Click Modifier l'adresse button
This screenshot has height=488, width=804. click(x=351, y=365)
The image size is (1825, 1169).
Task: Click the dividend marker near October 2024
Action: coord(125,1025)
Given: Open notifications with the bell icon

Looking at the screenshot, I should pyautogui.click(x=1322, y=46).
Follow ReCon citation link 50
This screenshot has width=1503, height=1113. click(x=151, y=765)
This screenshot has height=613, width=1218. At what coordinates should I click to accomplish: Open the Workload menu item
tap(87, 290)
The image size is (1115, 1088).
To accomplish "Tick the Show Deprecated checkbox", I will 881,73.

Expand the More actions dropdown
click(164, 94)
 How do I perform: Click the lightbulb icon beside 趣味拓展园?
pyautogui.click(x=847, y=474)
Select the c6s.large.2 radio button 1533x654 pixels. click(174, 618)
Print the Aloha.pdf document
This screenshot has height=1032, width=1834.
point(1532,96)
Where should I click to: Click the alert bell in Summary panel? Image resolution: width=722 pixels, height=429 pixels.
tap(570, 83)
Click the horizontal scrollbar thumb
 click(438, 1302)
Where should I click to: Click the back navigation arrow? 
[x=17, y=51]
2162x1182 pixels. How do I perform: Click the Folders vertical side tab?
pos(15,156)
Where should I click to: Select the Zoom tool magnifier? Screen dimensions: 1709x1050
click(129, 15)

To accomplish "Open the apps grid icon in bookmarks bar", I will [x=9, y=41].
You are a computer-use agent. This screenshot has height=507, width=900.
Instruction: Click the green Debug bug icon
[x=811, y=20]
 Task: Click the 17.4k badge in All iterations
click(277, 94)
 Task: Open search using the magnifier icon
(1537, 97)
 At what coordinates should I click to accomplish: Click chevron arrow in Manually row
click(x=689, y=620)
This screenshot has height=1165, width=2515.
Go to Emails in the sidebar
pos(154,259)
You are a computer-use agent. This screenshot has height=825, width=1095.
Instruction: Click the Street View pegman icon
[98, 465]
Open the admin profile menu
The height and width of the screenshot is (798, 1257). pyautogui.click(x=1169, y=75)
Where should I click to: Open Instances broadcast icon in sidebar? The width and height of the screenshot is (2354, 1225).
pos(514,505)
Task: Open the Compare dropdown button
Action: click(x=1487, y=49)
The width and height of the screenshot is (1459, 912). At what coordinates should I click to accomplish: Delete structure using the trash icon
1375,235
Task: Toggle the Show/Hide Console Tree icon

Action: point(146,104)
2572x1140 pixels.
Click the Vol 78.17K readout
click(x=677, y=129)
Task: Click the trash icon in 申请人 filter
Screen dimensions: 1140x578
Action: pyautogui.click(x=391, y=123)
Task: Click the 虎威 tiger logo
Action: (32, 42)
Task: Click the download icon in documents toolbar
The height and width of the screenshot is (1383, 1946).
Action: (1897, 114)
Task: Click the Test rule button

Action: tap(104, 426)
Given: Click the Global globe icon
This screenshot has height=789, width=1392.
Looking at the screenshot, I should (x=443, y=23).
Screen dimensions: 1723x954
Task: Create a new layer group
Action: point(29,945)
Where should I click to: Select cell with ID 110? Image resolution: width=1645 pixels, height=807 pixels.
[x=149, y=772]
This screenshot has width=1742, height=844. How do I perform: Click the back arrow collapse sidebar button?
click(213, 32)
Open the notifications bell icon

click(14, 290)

◇ ◇ ◇ ◇

Exercise directions
Every entry should be retyped exactly as shown.

Answer box
Click Modifier l'adresse button
This screenshot has height=488, width=804. click(x=351, y=365)
The image size is (1825, 1169).
Task: Click the dividend marker near October 2024
Action: coord(125,1025)
Given: Open notifications with the bell icon

Looking at the screenshot, I should pyautogui.click(x=1322, y=46).
Follow ReCon citation link 50
This screenshot has width=1503, height=1113. click(x=151, y=765)
This screenshot has height=613, width=1218. At what coordinates should I click to accomplish: Open the Workload menu item
tap(87, 290)
The image size is (1115, 1088).
To accomplish "Tick the Show Deprecated checkbox", I will 881,73.

Expand the More actions dropdown
click(164, 94)
 How do I perform: Click the lightbulb icon beside 趣味拓展园?
pyautogui.click(x=847, y=474)
Select the c6s.large.2 radio button 1533x654 pixels. click(174, 618)
Print the Aloha.pdf document
This screenshot has height=1032, width=1834.
point(1532,96)
Where should I click to: Click the alert bell in Summary panel? Image resolution: width=722 pixels, height=429 pixels.
tap(570, 83)
Click the horizontal scrollbar thumb
 click(438, 1302)
Where should I click to: Click the back navigation arrow? 
[x=17, y=51]
2162x1182 pixels. How do I perform: Click the Folders vertical side tab?
pos(15,156)
Where should I click to: Select the Zoom tool magnifier? Screen dimensions: 1709x1050
click(129, 15)

To accomplish "Open the apps grid icon in bookmarks bar", I will [x=9, y=41].
You are a computer-use agent. This screenshot has height=507, width=900.
Instruction: Click the green Debug bug icon
[x=811, y=20]
 Task: Click the 17.4k badge in All iterations
click(277, 94)
 Task: Open search using the magnifier icon
(1537, 97)
 At what coordinates should I click to accomplish: Click chevron arrow in Manually row
click(x=689, y=620)
This screenshot has height=1165, width=2515.
Go to Emails in the sidebar
pos(154,259)
You are a computer-use agent. This screenshot has height=825, width=1095.
Instruction: Click the Street View pegman icon
[98, 465]
Open the admin profile menu
The height and width of the screenshot is (798, 1257). pyautogui.click(x=1169, y=75)
Where should I click to: Open Instances broadcast icon in sidebar? The width and height of the screenshot is (2354, 1225).
pos(514,505)
Task: Open the Compare dropdown button
Action: click(x=1487, y=49)
The width and height of the screenshot is (1459, 912). At what coordinates should I click to accomplish: Delete structure using the trash icon
1375,235
Task: Toggle the Show/Hide Console Tree icon

Action: point(146,104)
2572x1140 pixels.
Click the Vol 78.17K readout
click(x=677, y=129)
Task: Click the trash icon in 申请人 filter
Screen dimensions: 1140x578
Action: pyautogui.click(x=391, y=123)
Task: Click the 虎威 tiger logo
Action: (32, 42)
Task: Click the download icon in documents toolbar
The height and width of the screenshot is (1383, 1946).
Action: (1897, 114)
Task: Click the Test rule button

Action: tap(104, 426)
Given: Click the Global globe icon
This screenshot has height=789, width=1392.
Looking at the screenshot, I should (x=443, y=23).
Screen dimensions: 1723x954
Task: Create a new layer group
Action: point(29,945)
Where should I click to: Select cell with ID 110? Image resolution: width=1645 pixels, height=807 pixels.
[x=149, y=772]
This screenshot has width=1742, height=844. How do I perform: Click the back arrow collapse sidebar button?
click(213, 32)
Open the notifications bell icon

click(14, 290)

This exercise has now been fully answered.